Dengan kurangnya tempat tinggal dan tingginya minat terhadap COP30, para pemilik properti dan perusahaan penyewaan berani mengenakan tarif lima digit. Tarif yang tinggi ini bahkan juga berlaku untuk kamar-kamar sempit dengan kamar mandi bersama.

Di Booking.com, salah satu kamar di apartemen dijual dengan harga US$ 15.266 (Rp 249,14 juta, dengan kurs Rp 16.320/US$) untuk satu orang. Harga kamar tersebut meroket hingga 9.562% dari US$ 158 (Rp 2,58 juta) untuk kategori yang sama saat ini.

Delegasi yang akan menginap selama 15 hari selama konferensi akan menghabiskan biaya US$ 228.992 (Rp 3,74 miliar). Biaya tersebut cukup untuk membeli sebuah apartemen dengan empat kamar tidur di salah satu lingkungan terbaik di Belem.

Di Airbnb, sebuah kamar dengan kamar mandi bersama di Ananindeua, sebuah kota miskin di dekat Belem, terdaftar dengan harga US$ 9.320 (Rp 152,1 juta) per hari. Kamar yang sama saat ini dapat disewa dengan harga US$ 11 (Rp 179.520) per hari.

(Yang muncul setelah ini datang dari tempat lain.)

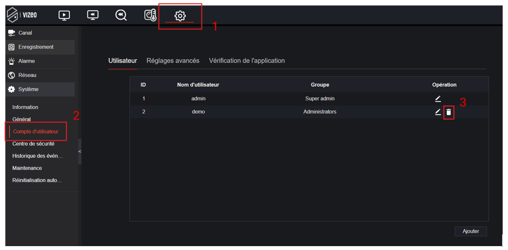
Task: Click the Ajouter button
Action: 471,232
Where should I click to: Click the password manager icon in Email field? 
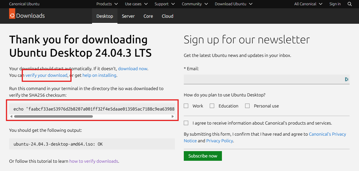click(x=346, y=79)

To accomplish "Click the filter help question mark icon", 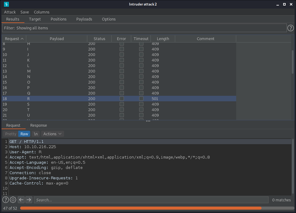I will coord(291,28).
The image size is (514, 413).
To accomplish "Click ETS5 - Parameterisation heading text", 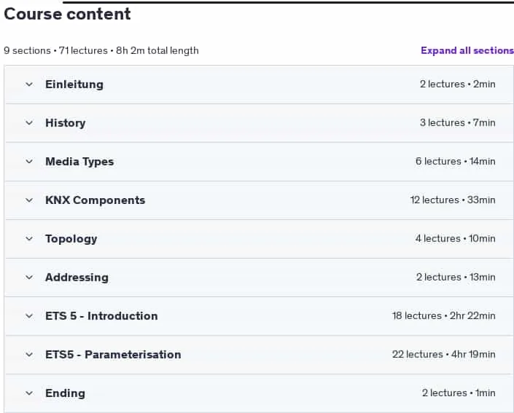I will 113,355.
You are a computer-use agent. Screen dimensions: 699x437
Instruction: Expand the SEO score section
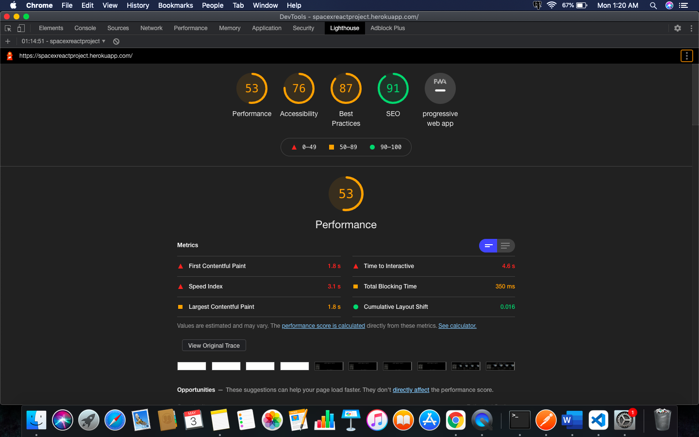click(x=393, y=88)
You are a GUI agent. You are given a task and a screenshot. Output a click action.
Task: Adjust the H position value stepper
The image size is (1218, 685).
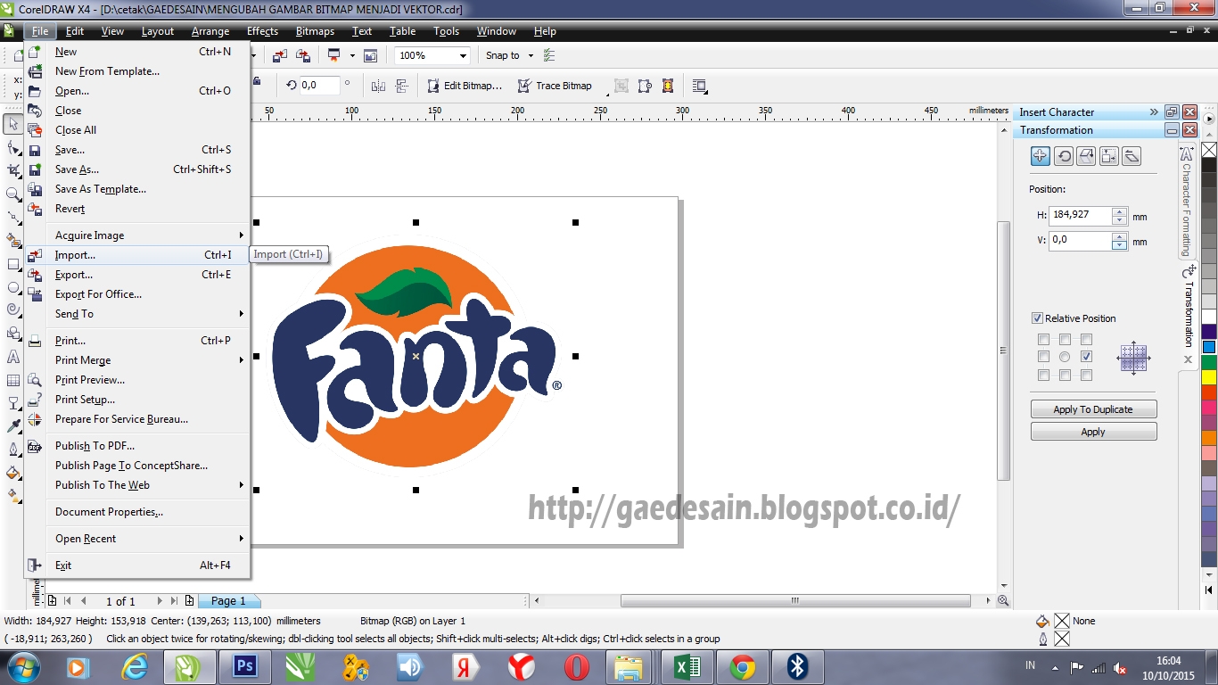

Di lingkungan yang lebih mewah, menyewa apartemen yang dapat menampung delapan orang bisa mencapai US$ 446.595 (Rp 7,29 miliar) untuk masa tinggal dua minggu.

“Yang satu ini membuat saya takut,” ujar arsitek lokal dan influencer digital, Renato Balaguer, tentang apartemen bobrok yang terdaftar dengan harga US$ 10.000 (Rp 163,2 juta) untuk masa inap sebelas hari.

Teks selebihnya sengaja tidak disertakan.